--- BEGIN ---

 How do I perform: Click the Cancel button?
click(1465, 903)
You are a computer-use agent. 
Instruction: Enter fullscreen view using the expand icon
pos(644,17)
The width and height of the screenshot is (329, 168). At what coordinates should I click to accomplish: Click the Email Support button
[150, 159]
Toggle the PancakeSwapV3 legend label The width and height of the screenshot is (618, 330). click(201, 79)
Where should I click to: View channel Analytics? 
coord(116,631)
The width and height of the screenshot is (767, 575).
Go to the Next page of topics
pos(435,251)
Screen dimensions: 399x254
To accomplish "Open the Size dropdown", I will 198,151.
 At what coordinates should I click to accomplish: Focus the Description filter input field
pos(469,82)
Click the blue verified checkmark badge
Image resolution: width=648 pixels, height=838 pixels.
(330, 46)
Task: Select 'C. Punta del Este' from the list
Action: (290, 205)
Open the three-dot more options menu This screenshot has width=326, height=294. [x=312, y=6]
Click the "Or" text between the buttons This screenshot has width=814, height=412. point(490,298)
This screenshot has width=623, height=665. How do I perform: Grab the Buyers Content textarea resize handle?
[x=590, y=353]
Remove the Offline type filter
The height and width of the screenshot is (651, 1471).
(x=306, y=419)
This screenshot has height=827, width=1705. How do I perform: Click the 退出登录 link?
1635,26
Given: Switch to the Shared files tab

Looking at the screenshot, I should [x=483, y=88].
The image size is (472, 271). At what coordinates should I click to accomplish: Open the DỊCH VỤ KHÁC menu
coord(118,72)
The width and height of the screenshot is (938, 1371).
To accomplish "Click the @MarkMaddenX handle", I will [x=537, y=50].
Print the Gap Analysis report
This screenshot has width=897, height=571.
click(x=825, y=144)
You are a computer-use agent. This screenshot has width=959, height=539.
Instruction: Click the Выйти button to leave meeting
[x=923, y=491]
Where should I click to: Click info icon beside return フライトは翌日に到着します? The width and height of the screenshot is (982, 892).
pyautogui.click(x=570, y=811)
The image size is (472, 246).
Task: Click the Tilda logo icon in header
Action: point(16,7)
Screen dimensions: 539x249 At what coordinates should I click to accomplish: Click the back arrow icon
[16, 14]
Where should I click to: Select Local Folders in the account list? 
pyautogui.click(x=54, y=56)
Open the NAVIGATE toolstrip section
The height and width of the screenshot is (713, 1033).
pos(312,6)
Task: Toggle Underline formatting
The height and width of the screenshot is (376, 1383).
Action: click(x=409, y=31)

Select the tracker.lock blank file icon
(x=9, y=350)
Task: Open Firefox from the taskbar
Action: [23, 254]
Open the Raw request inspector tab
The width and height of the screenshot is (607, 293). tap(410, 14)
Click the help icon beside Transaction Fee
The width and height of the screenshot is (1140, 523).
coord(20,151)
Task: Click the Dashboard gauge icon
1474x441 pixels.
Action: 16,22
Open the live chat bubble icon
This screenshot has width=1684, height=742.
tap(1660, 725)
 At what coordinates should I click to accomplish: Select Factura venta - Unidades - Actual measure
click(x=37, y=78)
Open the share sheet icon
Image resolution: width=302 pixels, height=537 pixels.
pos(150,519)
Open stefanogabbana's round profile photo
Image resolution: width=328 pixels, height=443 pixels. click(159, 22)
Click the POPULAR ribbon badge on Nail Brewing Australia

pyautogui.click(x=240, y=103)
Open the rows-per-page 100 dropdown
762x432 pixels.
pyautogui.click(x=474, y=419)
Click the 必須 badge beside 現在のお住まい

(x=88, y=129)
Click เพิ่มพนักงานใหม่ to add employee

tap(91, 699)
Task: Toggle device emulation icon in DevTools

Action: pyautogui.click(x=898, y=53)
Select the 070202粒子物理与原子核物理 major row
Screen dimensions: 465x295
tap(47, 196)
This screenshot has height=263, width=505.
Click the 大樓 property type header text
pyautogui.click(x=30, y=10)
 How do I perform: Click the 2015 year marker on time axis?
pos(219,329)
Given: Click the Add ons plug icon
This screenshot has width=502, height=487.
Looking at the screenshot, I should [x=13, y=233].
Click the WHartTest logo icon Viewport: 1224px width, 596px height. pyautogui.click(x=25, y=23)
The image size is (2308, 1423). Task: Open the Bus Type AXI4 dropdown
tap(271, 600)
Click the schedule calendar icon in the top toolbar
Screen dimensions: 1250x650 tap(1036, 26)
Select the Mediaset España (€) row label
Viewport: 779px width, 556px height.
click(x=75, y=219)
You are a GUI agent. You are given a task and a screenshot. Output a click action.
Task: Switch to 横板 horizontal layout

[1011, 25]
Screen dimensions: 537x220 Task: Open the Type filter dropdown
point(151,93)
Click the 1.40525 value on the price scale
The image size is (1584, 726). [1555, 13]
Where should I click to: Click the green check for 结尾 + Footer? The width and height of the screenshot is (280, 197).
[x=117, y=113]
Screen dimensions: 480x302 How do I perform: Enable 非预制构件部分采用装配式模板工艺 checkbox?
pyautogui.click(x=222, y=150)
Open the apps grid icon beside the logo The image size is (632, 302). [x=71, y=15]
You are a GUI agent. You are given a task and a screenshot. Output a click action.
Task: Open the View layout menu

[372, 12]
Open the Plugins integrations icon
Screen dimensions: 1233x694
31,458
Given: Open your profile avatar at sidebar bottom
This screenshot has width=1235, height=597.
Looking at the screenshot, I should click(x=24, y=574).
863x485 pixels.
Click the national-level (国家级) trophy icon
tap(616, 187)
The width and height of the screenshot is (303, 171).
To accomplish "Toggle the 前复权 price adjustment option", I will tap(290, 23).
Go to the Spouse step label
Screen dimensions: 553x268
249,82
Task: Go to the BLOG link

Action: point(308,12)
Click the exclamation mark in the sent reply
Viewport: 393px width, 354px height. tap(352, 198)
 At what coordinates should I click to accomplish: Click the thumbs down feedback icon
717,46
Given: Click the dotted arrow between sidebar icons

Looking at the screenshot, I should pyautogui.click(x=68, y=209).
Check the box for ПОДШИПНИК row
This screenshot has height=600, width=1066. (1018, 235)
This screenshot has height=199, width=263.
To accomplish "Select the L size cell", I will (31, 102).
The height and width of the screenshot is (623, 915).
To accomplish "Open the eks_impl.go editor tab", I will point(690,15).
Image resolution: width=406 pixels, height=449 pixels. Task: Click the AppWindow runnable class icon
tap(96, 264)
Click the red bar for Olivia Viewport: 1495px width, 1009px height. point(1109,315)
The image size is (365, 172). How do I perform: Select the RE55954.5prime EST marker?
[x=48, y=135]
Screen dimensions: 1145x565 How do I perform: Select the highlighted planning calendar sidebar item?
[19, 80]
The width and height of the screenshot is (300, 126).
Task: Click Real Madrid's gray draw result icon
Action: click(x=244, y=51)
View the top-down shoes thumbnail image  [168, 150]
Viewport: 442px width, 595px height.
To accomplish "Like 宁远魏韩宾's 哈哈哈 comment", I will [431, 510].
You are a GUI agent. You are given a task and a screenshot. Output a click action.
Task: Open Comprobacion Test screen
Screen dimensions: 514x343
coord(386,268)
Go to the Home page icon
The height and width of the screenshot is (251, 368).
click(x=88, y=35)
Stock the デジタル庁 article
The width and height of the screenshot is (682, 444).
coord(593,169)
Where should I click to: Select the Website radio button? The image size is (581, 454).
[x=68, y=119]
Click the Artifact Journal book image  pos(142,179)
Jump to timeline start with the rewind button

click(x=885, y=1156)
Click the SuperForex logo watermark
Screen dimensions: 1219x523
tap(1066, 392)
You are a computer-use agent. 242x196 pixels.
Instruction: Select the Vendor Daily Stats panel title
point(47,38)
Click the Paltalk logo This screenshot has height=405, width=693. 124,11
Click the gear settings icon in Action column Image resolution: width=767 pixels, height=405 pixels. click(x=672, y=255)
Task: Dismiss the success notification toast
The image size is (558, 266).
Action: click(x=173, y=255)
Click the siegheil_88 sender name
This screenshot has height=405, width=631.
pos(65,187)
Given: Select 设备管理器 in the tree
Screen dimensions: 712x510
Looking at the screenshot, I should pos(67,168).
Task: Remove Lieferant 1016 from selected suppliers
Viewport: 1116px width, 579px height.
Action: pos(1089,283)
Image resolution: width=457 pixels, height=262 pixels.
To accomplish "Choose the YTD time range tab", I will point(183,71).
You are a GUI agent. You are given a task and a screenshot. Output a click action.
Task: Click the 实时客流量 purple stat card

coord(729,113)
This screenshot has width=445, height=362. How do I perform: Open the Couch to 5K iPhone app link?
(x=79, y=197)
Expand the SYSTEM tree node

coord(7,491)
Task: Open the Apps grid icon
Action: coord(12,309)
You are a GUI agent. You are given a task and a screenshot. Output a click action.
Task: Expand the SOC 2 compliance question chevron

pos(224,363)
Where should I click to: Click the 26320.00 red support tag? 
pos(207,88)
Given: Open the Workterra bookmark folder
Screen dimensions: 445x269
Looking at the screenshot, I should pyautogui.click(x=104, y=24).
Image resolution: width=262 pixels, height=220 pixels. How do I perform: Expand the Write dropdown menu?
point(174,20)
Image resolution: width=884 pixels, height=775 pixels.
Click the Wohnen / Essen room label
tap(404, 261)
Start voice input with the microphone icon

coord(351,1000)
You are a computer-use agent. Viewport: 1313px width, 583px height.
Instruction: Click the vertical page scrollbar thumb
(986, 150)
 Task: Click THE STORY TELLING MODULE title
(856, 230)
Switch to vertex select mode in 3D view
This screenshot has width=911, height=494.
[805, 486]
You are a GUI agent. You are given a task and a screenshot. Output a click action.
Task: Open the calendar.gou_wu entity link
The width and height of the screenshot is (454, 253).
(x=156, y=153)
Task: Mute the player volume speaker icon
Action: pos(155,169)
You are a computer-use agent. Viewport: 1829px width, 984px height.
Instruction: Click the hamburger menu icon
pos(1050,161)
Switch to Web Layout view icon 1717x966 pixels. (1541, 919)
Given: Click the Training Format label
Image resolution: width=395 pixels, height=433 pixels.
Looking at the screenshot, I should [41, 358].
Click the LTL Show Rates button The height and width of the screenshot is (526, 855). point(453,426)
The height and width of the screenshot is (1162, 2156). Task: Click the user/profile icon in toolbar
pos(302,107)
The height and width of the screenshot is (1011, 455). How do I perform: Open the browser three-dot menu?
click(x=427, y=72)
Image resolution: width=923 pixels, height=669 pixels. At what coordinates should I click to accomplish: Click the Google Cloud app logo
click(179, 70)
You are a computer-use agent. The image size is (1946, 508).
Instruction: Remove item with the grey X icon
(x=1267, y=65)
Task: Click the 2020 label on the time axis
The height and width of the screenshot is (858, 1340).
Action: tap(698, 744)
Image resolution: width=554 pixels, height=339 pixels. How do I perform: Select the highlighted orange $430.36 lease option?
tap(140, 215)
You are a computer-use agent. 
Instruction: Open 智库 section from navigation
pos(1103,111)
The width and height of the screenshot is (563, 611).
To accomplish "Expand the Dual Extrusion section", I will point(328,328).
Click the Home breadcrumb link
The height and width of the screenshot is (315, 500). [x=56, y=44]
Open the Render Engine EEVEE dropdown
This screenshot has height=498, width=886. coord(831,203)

--- END ---

Exercise brief:
Please quote the lines above verbatim, from the very first line through the line containing "(x=306, y=419)", with both of those lines included.

Task solution:
 How do I perform: Click the Cancel button?
click(1465, 903)
You are a computer-use agent. 
Instruction: Enter fullscreen view using the expand icon
pos(644,17)
The width and height of the screenshot is (329, 168). At what coordinates should I click to accomplish: Click the Email Support button
[150, 159]
Toggle the PancakeSwapV3 legend label The width and height of the screenshot is (618, 330). click(201, 79)
Where should I click to: View channel Analytics? 
coord(116,631)
The width and height of the screenshot is (767, 575).
Go to the Next page of topics
pos(435,251)
Screen dimensions: 399x254
To accomplish "Open the Size dropdown", I will 198,151.
 At what coordinates should I click to accomplish: Focus the Description filter input field
pos(469,82)
Click the blue verified checkmark badge
Image resolution: width=648 pixels, height=838 pixels.
(330, 46)
Task: Select 'C. Punta del Este' from the list
Action: (290, 205)
Open the three-dot more options menu This screenshot has width=326, height=294. [x=312, y=6]
Click the "Or" text between the buttons This screenshot has width=814, height=412. point(490,298)
This screenshot has width=623, height=665. How do I perform: Grab the Buyers Content textarea resize handle?
[x=590, y=353]
Remove the Offline type filter
The height and width of the screenshot is (651, 1471).
(x=306, y=419)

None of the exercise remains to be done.